Work item: From the data below, set down exactly the lines between the one holding "How do I perform: Click the magnifier" and the one holding "Open the Installation link in K5000 Help", inclusive, and no others.

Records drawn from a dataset
· · · · ·

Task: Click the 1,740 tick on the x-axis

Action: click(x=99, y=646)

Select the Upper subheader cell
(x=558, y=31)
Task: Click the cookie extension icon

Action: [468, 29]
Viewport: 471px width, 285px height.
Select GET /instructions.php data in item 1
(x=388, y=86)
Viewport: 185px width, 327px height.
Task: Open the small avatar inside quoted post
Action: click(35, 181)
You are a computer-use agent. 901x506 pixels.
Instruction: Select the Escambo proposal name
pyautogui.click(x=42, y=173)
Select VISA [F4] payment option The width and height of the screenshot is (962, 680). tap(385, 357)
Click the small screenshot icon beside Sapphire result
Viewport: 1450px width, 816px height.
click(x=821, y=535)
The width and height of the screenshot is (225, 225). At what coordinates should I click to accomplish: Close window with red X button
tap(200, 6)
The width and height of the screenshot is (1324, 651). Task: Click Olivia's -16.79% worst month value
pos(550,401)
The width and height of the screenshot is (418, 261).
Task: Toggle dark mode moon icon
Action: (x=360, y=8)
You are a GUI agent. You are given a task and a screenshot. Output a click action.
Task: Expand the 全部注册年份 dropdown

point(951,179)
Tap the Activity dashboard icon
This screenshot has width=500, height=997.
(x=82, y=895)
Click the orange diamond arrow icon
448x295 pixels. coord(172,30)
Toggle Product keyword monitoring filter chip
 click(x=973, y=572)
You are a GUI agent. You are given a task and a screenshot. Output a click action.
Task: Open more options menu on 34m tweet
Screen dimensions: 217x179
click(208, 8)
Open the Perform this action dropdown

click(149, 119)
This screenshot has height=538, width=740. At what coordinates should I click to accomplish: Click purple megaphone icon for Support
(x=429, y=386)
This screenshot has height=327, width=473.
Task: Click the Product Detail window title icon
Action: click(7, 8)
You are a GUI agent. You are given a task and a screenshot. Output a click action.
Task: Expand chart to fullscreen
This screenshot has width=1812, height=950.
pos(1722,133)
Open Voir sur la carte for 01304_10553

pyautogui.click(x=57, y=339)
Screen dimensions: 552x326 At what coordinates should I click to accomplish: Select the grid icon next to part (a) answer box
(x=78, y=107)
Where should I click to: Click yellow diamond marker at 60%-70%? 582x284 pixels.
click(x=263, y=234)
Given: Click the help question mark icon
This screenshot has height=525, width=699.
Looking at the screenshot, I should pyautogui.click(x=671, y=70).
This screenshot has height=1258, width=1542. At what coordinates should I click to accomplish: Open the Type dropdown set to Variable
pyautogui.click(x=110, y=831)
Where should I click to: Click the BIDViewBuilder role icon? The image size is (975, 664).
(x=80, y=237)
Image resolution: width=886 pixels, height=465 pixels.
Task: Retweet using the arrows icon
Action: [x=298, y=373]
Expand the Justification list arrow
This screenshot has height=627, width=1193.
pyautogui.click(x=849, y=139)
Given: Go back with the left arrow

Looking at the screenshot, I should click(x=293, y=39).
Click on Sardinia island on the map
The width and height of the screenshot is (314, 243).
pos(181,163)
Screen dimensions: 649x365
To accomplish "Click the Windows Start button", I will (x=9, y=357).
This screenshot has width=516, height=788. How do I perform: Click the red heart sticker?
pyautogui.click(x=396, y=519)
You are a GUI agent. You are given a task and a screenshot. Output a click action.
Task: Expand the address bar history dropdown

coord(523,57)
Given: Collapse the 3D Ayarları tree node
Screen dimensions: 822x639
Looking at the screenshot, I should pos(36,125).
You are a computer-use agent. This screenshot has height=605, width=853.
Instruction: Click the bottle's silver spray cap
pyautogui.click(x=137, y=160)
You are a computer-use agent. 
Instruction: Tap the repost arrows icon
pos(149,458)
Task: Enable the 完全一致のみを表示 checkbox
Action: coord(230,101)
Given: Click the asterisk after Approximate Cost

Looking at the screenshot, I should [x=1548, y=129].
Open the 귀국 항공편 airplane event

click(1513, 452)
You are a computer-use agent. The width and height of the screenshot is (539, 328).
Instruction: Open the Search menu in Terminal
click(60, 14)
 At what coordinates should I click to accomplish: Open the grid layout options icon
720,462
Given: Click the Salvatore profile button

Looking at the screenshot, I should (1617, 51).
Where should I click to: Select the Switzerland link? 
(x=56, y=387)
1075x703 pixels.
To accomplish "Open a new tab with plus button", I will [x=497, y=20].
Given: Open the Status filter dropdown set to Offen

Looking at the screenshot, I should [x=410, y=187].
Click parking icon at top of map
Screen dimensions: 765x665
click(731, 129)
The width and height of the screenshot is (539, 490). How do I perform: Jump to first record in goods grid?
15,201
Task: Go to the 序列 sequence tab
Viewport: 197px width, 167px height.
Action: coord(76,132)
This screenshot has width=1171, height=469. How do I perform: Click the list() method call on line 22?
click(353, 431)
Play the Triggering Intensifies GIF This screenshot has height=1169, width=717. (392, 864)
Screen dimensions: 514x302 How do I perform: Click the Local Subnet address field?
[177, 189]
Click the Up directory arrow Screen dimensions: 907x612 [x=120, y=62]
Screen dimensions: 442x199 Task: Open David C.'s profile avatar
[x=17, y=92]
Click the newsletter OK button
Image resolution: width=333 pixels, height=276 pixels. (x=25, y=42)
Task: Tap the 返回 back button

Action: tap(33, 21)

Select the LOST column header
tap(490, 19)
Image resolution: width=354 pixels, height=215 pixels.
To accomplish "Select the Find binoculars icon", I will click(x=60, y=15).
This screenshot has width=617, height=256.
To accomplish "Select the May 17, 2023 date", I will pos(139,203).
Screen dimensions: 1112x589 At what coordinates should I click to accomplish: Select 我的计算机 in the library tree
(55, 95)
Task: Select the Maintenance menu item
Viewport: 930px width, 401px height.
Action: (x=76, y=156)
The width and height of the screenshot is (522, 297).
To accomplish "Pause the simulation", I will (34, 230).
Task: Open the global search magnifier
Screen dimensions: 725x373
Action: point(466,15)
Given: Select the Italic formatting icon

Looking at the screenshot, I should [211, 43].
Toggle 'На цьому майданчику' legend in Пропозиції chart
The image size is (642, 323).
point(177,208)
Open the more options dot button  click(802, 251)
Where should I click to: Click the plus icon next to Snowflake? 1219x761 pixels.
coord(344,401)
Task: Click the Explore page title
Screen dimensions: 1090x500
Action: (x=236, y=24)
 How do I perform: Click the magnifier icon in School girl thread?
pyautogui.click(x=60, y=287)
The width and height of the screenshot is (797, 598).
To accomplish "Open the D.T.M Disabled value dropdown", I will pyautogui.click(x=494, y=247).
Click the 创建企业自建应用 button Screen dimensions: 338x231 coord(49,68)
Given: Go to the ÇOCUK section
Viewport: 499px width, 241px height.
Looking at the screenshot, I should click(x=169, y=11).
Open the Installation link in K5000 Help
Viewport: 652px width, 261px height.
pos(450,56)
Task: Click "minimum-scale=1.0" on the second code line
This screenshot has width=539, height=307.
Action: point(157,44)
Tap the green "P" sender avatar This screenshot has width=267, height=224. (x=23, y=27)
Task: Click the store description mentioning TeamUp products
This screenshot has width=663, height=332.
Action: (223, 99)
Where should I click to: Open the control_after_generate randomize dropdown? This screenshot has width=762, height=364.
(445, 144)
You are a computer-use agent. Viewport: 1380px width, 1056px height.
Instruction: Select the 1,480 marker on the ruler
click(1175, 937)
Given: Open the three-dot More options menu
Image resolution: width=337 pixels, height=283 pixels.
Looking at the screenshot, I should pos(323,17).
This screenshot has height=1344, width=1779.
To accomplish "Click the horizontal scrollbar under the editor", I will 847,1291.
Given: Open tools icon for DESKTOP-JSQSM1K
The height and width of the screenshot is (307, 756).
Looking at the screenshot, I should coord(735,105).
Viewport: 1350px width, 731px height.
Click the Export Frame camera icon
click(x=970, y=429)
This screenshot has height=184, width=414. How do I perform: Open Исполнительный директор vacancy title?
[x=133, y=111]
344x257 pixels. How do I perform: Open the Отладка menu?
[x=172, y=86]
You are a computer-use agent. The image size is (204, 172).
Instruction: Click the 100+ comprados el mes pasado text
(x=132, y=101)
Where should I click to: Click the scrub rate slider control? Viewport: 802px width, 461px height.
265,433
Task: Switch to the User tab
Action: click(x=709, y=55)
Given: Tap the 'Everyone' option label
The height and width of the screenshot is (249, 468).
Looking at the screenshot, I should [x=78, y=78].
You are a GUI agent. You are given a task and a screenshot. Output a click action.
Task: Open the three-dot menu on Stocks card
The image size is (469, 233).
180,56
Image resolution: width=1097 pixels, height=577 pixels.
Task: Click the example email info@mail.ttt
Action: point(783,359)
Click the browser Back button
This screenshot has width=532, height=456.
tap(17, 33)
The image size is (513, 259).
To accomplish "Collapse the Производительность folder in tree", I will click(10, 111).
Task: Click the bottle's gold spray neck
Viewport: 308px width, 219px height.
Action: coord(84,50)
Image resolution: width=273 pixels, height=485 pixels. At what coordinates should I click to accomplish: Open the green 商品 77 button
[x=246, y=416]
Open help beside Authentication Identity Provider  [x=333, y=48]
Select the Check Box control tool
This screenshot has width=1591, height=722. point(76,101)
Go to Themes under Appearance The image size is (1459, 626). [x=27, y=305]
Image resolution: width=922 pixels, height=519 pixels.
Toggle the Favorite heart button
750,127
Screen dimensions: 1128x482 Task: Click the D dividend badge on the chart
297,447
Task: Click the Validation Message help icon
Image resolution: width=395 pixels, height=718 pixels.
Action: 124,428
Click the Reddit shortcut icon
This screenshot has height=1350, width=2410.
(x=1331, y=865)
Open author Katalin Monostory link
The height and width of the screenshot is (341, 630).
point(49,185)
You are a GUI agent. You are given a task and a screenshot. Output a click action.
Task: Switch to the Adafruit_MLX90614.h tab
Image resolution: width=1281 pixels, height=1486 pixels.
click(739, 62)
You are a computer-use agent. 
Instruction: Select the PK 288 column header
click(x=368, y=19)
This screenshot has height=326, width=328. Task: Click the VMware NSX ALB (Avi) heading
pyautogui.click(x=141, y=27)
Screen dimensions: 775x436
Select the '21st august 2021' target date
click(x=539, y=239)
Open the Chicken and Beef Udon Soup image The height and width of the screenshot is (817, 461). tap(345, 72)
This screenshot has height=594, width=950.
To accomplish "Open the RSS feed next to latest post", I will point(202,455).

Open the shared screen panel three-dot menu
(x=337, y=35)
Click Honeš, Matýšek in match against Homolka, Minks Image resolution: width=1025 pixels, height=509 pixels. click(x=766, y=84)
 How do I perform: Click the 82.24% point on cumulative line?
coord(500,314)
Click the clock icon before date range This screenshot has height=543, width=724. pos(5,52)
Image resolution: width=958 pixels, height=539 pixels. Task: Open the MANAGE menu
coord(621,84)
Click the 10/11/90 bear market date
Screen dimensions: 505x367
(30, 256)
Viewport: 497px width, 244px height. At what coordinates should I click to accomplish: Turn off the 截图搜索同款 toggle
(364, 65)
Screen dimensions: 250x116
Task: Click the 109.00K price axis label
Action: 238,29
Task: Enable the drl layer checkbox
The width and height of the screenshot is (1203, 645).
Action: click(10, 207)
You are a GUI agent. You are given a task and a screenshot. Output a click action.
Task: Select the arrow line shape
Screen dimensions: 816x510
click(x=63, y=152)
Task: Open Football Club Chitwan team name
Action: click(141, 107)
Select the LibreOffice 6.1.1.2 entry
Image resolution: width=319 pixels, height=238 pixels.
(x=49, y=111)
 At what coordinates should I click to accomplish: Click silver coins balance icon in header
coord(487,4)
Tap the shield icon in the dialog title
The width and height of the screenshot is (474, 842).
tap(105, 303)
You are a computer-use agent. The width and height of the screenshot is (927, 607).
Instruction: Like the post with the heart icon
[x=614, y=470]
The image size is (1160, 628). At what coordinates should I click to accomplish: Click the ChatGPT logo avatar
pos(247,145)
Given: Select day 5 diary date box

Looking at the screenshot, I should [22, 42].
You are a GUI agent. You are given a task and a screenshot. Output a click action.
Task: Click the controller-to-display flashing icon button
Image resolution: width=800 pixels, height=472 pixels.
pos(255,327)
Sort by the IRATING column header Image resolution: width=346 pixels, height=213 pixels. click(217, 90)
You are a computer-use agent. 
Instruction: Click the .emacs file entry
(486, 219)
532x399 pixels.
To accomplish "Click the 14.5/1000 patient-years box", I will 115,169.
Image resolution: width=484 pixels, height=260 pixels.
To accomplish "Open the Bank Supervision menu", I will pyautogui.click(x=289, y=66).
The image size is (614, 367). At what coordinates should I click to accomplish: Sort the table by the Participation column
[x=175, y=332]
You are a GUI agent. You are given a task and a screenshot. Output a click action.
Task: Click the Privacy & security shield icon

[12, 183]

· · · · ·

Result for this exercise:
 How do I perform: Click the magnifier icon in School girl thread?
pyautogui.click(x=60, y=287)
The width and height of the screenshot is (797, 598).
To accomplish "Open the D.T.M Disabled value dropdown", I will pyautogui.click(x=494, y=247).
Click the 创建企业自建应用 button Screen dimensions: 338x231 coord(49,68)
Given: Go to the ÇOCUK section
Viewport: 499px width, 241px height.
Looking at the screenshot, I should click(x=169, y=11).
Open the Installation link in K5000 Help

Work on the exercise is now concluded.